Associate Professor of Biology Dr. Rachel Penczykowski knew early on that she was drawn to science. Over time, her interest narrowed—first to biology, then ecology. One upper-level parasitology course changed her trajectory. A guest lecture on environmental conditions shaping host–parasite interactions was, as she describes it, a “life-changing light bulb moment.” In that lecture, she realized the intersection of ecology and disease was “exactly what I was most excited about,” she recalls. From then on, disease ecology became her focus.
She pursued a PhD in aquatic disease ecology. When a faculty position opened in the Biology Department at Washington University in St. Louis, it felt like a natural next step. The ecology and evolutionary biology community is highly regarded, but the potential for collaboration at WashU was just as important. She values being at a university large enough for ambitious research across schools, yet small enough that collaboration feels accessible.
Resources such as the Center for the Environment make this possible. Penczykowski attends Center-hosted seminars, workshops, and discussions on grant development. Through these, she has met colleagues in Engineering, Public Health, Earth, Environmental and Planetary Sciences, Statistics, and other departments that intersect with environmental questions. “There’s a low barrier to collaboration,” she explains. “Lots of exciting things are happening, and it’s relatively easy to find people and engage with them.”
At WashU, Dr. Penczykowski’s research builds on and extends her postdoctoral work. Her lab investigates plant–pathogen interactions across geographic regions and climatic zones, asking how environmental variation shapes infection risk, transmission, and evolutionary change. She explains her work by drawing parallels to human disease— Just as scientists track different strains of influenza, her lab studies the genetic diversity of fungal plant pathogens and how that diversity shifts across landscapes and climates.
Even after years of research, moments in the lab still surprise her. In ecology, results rarely unfold as predicted, as natural systems are too complex. That’s why the rare moments when data do confirm a hypothesis stand out. She initially didn’t believe it when a graduate student predicted that there would be greater prevalence of powdery mildew infection in more urban populations of a focal host plant, and that’s exactly what was found two years in a row. “Wait—that’s what we hypothesized would happen,” she recalls thinking. “That doesn’t happen in ecology.” For Penczykowski, moments like these reveal how strongly environmental forces like climate and landscape can shape disease dynamics, emerging clearly despite the many other variables at play.

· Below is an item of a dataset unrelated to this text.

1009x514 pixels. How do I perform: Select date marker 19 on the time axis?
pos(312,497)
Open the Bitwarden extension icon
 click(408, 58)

Plants offer unique advantages for studying disease-related questions. Because they remain fixed in place, the spatial dimensions of disease can be observed and manipulated in ways that are impossible in human populations. Her team can grow plants in pots, move them across environmental gradients, or conduct large-scale greenhouse and garden experiments to test how context influences infection. One focus of her lab is the common roadside plant, plantain, which grows throughout the St. Louis region. Her team identifies populations in environments that vary from cooler, shaded green spaces to warmer urban “heat island” areas, and tracks how frequently those plants become infected with a fungal pathogen known as powdery mildew. In comparing disease patterns across these sites, her lab uncovers why infections often emerge earlier and spread more intensely in urban environments. These kinds of experiments allow researchers to isolate the role of environmental context in shaping disease, revealing how climate and landscape can drive infection dynamics in ways that would be impossible to test in human populations.
By studying hosts and pathogens that have coexisted across different climates, her lab gains insight into how pathogens respond to environmental change and may continue to evolve as climates shift. These insights may inform more sustainable crop management strategies while advancing understanding of disease transmission and evolution across biological systems.